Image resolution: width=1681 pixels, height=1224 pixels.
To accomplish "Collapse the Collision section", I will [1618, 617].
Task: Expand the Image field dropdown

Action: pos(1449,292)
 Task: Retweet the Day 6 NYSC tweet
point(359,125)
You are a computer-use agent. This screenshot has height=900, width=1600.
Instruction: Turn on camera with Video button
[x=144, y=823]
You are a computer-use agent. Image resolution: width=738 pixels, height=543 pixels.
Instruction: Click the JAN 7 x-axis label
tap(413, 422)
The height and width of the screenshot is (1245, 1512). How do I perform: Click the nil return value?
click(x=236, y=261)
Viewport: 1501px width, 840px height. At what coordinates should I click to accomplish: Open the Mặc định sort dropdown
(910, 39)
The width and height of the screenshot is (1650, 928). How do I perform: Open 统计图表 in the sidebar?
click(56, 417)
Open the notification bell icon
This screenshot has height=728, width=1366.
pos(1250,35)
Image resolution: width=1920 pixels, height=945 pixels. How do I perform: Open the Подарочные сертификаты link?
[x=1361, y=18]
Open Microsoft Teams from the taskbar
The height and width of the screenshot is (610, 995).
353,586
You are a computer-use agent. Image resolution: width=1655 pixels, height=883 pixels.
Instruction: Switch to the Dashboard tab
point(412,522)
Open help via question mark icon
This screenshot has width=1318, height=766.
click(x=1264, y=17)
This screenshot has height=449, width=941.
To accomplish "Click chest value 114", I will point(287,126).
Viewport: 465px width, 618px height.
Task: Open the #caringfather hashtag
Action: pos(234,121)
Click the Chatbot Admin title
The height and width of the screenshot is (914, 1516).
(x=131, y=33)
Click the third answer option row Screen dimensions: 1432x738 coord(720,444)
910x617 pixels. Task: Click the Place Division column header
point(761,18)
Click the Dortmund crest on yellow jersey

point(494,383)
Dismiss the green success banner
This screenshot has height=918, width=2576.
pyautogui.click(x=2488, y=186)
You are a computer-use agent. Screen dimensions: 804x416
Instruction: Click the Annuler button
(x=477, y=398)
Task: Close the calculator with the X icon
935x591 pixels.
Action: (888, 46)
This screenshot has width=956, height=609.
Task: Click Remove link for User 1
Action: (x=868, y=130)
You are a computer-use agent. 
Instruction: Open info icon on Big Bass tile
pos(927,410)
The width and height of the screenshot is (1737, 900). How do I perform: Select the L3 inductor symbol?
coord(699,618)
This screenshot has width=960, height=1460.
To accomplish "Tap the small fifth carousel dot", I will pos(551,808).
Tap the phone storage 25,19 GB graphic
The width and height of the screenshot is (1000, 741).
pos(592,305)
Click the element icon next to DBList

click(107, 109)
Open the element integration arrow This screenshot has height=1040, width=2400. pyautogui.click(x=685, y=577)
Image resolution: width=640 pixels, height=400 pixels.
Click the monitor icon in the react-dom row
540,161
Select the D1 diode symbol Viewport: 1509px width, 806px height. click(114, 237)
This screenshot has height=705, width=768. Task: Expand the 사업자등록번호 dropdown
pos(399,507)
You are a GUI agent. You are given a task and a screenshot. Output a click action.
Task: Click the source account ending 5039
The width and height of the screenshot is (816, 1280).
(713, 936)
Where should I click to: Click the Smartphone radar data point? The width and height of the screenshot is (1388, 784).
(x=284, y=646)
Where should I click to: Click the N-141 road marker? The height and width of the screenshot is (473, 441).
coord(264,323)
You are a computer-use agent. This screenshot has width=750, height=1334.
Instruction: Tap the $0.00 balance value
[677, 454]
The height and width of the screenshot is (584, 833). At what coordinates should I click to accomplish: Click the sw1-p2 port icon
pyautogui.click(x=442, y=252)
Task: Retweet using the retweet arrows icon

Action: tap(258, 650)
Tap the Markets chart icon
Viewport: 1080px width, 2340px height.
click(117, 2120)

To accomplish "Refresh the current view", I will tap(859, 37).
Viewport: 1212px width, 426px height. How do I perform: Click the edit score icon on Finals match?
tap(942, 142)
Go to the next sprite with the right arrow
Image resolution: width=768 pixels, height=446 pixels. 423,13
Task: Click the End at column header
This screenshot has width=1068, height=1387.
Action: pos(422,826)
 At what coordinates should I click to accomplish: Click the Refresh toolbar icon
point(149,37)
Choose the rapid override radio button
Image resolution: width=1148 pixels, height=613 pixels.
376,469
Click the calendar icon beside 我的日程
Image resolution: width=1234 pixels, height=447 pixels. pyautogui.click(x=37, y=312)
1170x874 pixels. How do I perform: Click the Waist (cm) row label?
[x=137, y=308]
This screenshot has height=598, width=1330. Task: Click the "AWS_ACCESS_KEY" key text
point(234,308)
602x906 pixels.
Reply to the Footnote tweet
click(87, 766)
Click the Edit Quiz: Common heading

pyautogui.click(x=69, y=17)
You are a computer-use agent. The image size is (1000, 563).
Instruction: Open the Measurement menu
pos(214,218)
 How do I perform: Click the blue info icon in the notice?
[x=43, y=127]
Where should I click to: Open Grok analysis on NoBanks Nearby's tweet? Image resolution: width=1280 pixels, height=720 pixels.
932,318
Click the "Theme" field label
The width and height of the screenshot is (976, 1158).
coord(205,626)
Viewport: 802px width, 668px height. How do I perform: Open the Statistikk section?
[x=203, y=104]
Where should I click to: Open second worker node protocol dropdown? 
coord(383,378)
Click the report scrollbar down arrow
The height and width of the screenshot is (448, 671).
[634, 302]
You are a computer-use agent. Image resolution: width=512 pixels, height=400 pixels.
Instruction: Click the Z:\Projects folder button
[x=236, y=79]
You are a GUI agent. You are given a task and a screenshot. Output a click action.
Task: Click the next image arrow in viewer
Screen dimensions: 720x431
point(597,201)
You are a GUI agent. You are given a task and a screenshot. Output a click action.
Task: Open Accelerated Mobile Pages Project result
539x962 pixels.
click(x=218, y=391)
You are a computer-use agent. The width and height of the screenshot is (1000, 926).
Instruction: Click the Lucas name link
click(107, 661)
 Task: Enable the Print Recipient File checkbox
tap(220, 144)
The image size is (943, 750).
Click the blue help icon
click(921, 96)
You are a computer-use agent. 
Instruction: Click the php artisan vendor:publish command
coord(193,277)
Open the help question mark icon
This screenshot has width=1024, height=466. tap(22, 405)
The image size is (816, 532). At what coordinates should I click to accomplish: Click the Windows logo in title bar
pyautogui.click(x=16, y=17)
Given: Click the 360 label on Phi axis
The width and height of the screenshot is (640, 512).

= = = =

» **What this task involves**
In the records above, find each line that mentions the string "computer", then copy it.

» **Result of the exercise**
You are a computer-use agent. This screenshot has height=900, width=1600.
You are a computer-use agent. Image resolution: width=738 pixels, height=543 pixels.
You are a computer-use agent. Image resolution: width=1655 pixels, height=883 pixels.
You are a computer-use agent. Screen dimensions: 804x416
You are a computer-use agent. 
You are a computer-use agent. This screenshot has width=750, height=1334.
You are a computer-use agent. The image size is (1000, 563).
You are a computer-use agent. Image resolution: width=512 pixels, height=400 pixels.
You are a computer-use agent. The width and height of the screenshot is (1000, 926).
You are a computer-use agent. 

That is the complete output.